= Charles-Léon de Servins d'Héricourt =

Charles-Léon de Servins, 6th Marquis d'Héricourt (7 January 1843 – 10 June 1911), until 1896 Comte d'Héricourt, was a French aristocrat and diplomat.

==Early life==
Héricourt was born on 7 January 1843 in Arras, in Nord-Pas-de-Calais. He was a son of Count Achmet-Marie de Servins d'Héricourt (1819–1871) and Valentine-Josephine d'Oresmieulx de Fouquières (1816–1881). His father was an archaeologist and bibliophile who served as mayor of Souchez. His mother died at the Château du Carieul in 1881.

His paternal grandparents were Charles François Joseph de Servins d'Héricourt and Alexandrine Therese Louise de Bucy. His maternal grandparents were Augustin d'Oresmieulx de Fouquières, Lord of Fouquières, and Charlotte Alexandrine de Beaulaincourt de Marles. His grandfather's grandfather, Louis-François-Joseph de Servin, a former captain of Grenadiers in the Dauphin Regiment was Knighted in June 1760 (he was already a Knight of Saint Louis by that point), Maréchal de camp in 1766, and was created the 1st Marquis of Héricourt in August 1779 by King Louis XVI.

==Career==
Héricourt served as French Consul in Stuttgart in 1880, then Leipzig, before becoming Consul general of France and retiring as Minister Plenipotentiary.

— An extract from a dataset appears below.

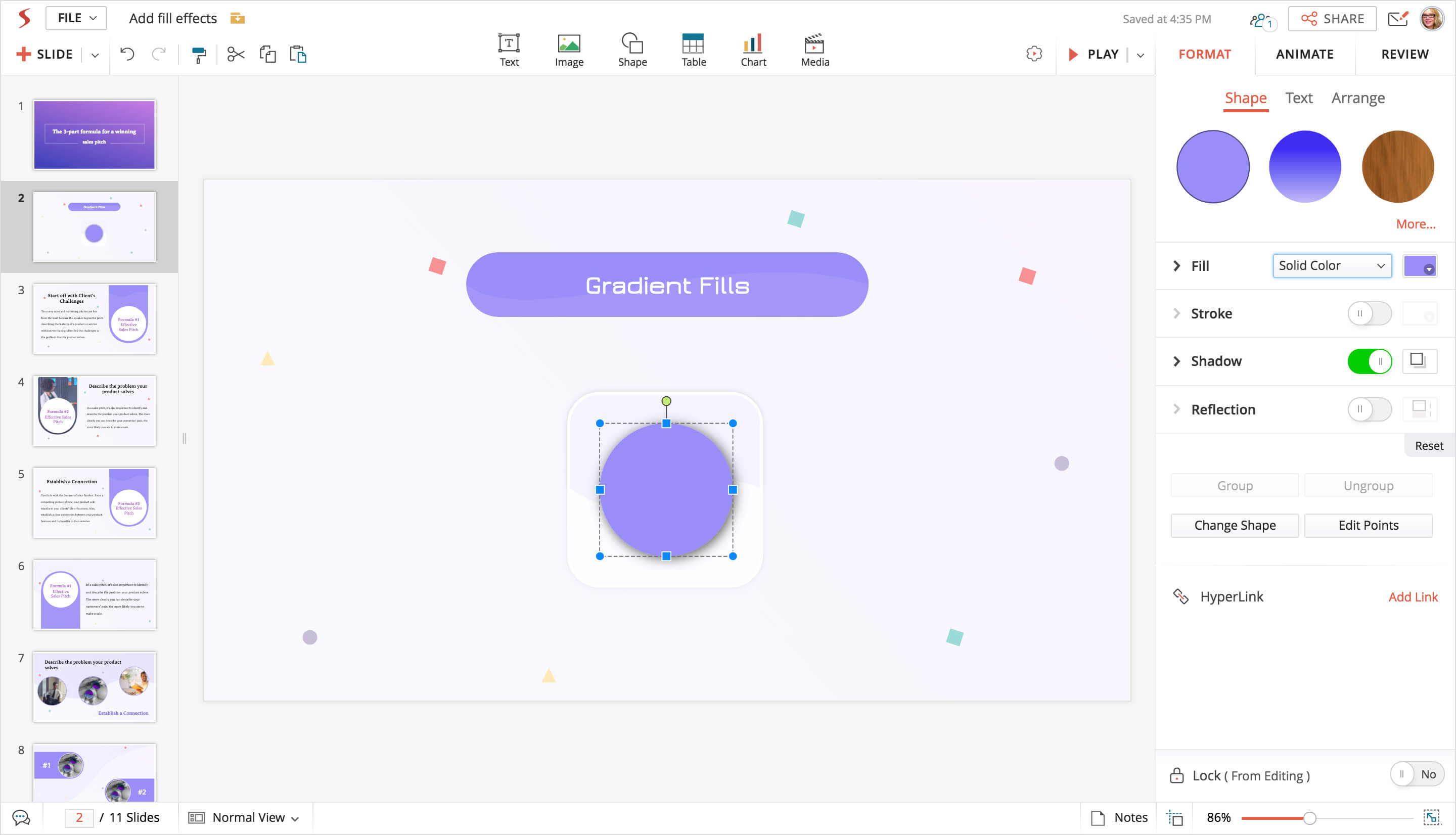
Task: Click the Change Shape button
Action: pos(1234,525)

Upon the death of his first cousin Jules de Servin, Marquis d'Héricourt on 29 February 1896, he succeeded as the 6th Marquis of Héricourt (Marquis d'Héricourt). Before this, he was known as Count of Héricourt (Comte d'Héricourt). He was the proprietor of the Château d'Héricourt, in Héricourt near Saint-Pol (Pas-de-Calais).

He was made a Commander of the Order of St. Olav, an Honorary Knight of the Order of the Crown of Württemberg.

==Personal life==
On 23 June 1884, Héricourt Baroness Olga Hugo von Spitzemberg (1863–1955) in Stuttgart. Olga was a daughter of Baron Wilhelm von Spitzemberg, a Württemberg General and Grande Chamberlain and aide-de-camp to King Charles I, and Baroness Marie Hugo von Herman auf Wain. Among her siblings were Amélie (the Baroness Franz von Soden) and Elisabeth (the Baroness Volkart von Ow-Wachendorf). Together, they were the parents of:

- Marie-Joséphine de Servins d'Héricourt (1885–1958), a nun with the Daughters of Charity of Saint Vincent de Paul.
- Olga-Marie de Servins d'Héricourt (1888–1978), who married Jean-Paul-Marie-Augustin, Viscount of Masin (Vicomte de Masin) of the Château de Brandon.
- Yvonne de Servins d'Héricourt (1891–1916), a Red Cross nurse who was accidentally poisoned and died during World War I.
- Jean de Servins d'Héricourt, 7th Marquis d'Héricourt (1896–1917), a Second Lieutenant Aviator who died during World War I.

Héricourt died at 13 Rue Colbert, his home in Versailles, on 10 June 1911. After the death of his son in 1917, the marquessate became extinct.